### STATED PROBLEM 1
Pick out every line in the entries that contains the string "screenshot". Case counts.

Re: Project: 5506 (Run 6, Clone 324, Gen 171)

Post by Drugless »

As a matter of interest, (probably wrong thread for this.) how does this type of 'bad' WU affect the science of 5506? I have searched throught the threads for an answer but it's just too much to dig through. I assume this 'bad' wu is recalled, examined, fixed and put out to be processed again. If not surely it makes the entire 5506 a dud / incomplete result? If someone can guide me to a thread with the answer please do.
Image
Folding Tools:8 X PS3's, 5 x GTX280,1 x 8800GS, 8 x 9800GX2 GPU's
bruce
Posts: 20824
Joined: Thu Nov 29, 2007 10:13 pm
Location: So. Cal.

Re: Project: 5506 (Run 6, Clone 324, Gen 171)

Post by bruce »

Drugless wrote:As a matter of interest, (probably wrong thread for this.) how does this type of 'bad' WU affect the science of 5506? I have searched throught the threads for an answer but it's just too much to dig through. I assume this 'bad' wu is recalled, examined, fixed and put out to be processed again. If not surely it makes the entire 5506 a dud / incomplete result? If someone can guide me to a thread with the answer please do.
I'm not sure if there is a single answer to your question.

One possible answer is that the atoms collided -- or got close enough to each other that the simulation failed. It may be easier to compare it to things we're more comfortable thinking about -- space travel. Newton's laws allow us to compute a trajectory to the moon or to Mars but those same equations don't work correctly in the atmosphere. Computing atmospheric equations adds a lot more unnecessary calculations, even in deep space (where it's zero).
Drugless
Posts: 58
Joined: Wed Jan 09, 2008 7:55 pm
Location: Durban, South Africa

Re: Project: 5506 (Run 6, Clone 324, Gen 171)

Post by Drugless »

### RECORD LIST
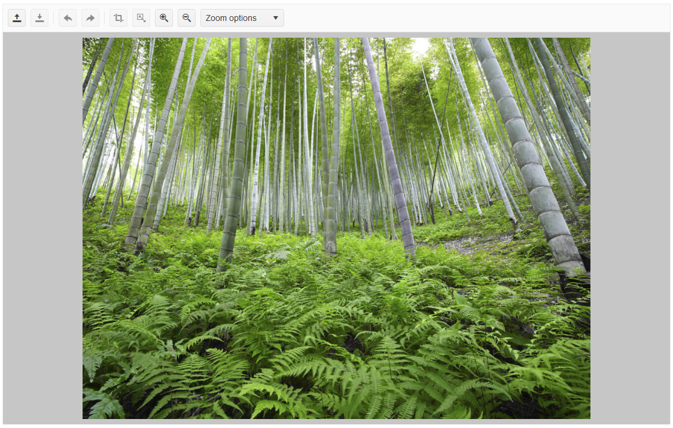Click the Zoom options dropdown arrow
The width and height of the screenshot is (673, 428).
pos(275,17)
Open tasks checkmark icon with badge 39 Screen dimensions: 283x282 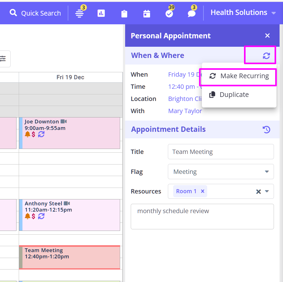(169, 13)
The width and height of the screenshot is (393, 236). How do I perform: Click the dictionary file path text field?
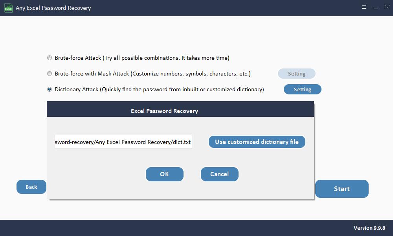(x=123, y=142)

### STATED PROBLEM 2
Answer these questions from the forum thread:
(a) Where is Drugless located?
(b) On what date did bruce join?
(c) Whose laws does bruce say allow a trajectory to the moon or to Mars to be computed?

### WRITTEN SOLUTION 1
The width and height of the screenshot is (673, 428).
The width and height of the screenshot is (393, 236). How do I perform: Click the dictionary file path text field?

### WRITTEN SOLUTION 2
(a) Durban, South Africa
(b) Thu Nov 29, 2007
(c) Newton's